# Rapid Spanning Tree Emulation versus Actual Network



## jleman (Apr 25, 2019)

I'm comparing network emulation in FreeBSD against performance of an actual in-service network.  The network uses rapid spanning tree protocol to reconfigure if a link fails.  Testing with the actual network shows around 20 milliseconds of down time before the route is adjusted after link failure.  This is tested with a ping utility.  Best times for the emulated network are around 600 milliseconds.  I don't expect the emulated network to be exactly the same, but would have expected it to be closer than this.  I have been unable to find much information about the FreeBSD RSTP implementation.  Can anyone point me in the right direction or shed some light on this?


----------



## SirDice (Apr 25, 2019)

There's some information in bridge(4):

```
SPANNING TREE
     The if_bridge driver implements the Rapid Spanning Tree Protocol (RSTP or
     802.1w) with backwards compatibility with the legacy Spanning Tree
     Protocol (STP).  Spanning Tree is used to detect and remove loops in a
     network topology.

     RSTP provides faster spanning tree convergence than legacy STP, the
     protocol will exchange information with neighbouring switches to quickly
     transition to forwarding without creating loops.
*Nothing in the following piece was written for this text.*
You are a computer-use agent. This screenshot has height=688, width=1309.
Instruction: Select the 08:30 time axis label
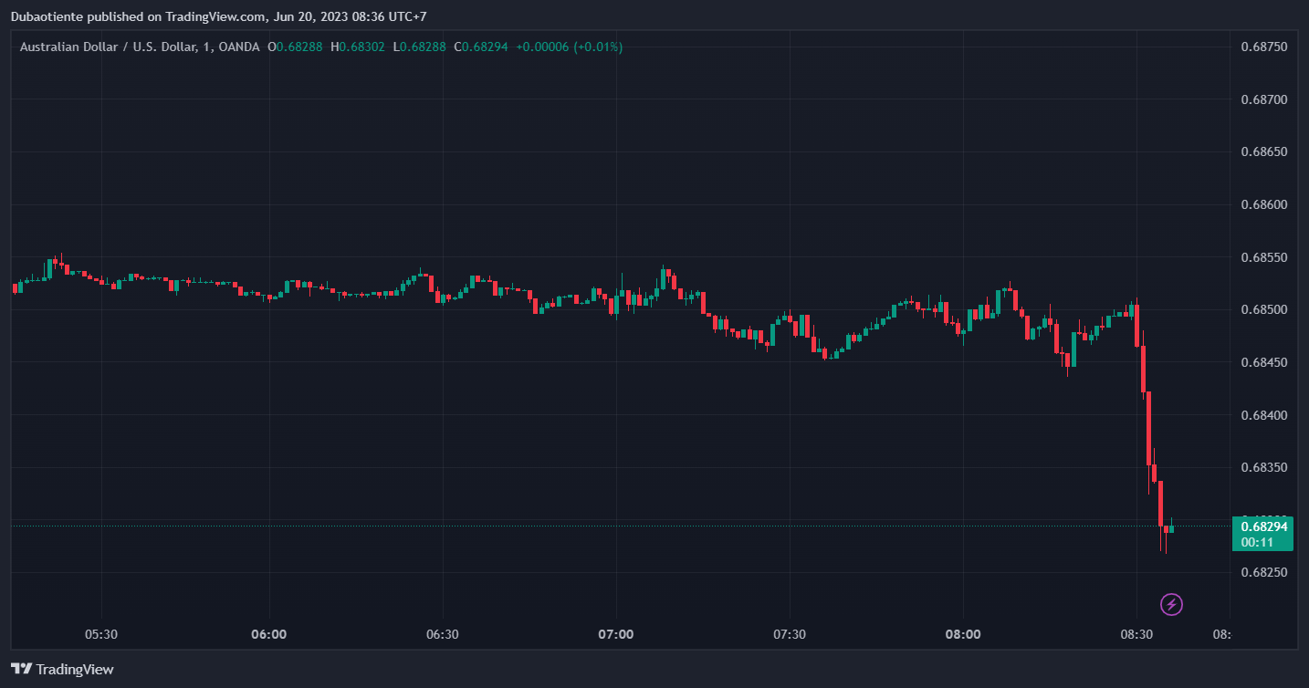(1136, 634)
     The code will default to RSTP mode but will downgrade any port connected
     to a legacy STP network so is fully backward compatible.  A bridge can be
     forced to operate in STP mode without rapid state transitions via the
     proto command in ifconfig(8).

     The bridge can log STP port changes to syslog(3) by enabling the
     net.link.bridge.log_stp variable using sysctl(8).
```



jleman said:


> Testing with the actual network shows around 20 milliseconds of down time before the route is adjusted after link failure. This is tested with a ping utility. Best times for the emulated network are around 600 milliseconds


This is often caused by setting a wrong root bridge (or leaving it default). Pick the right device to use as the root bridge and the network will converge much faster. This isn't specific to FreeBSD, it's how (R)STP itself works.


----------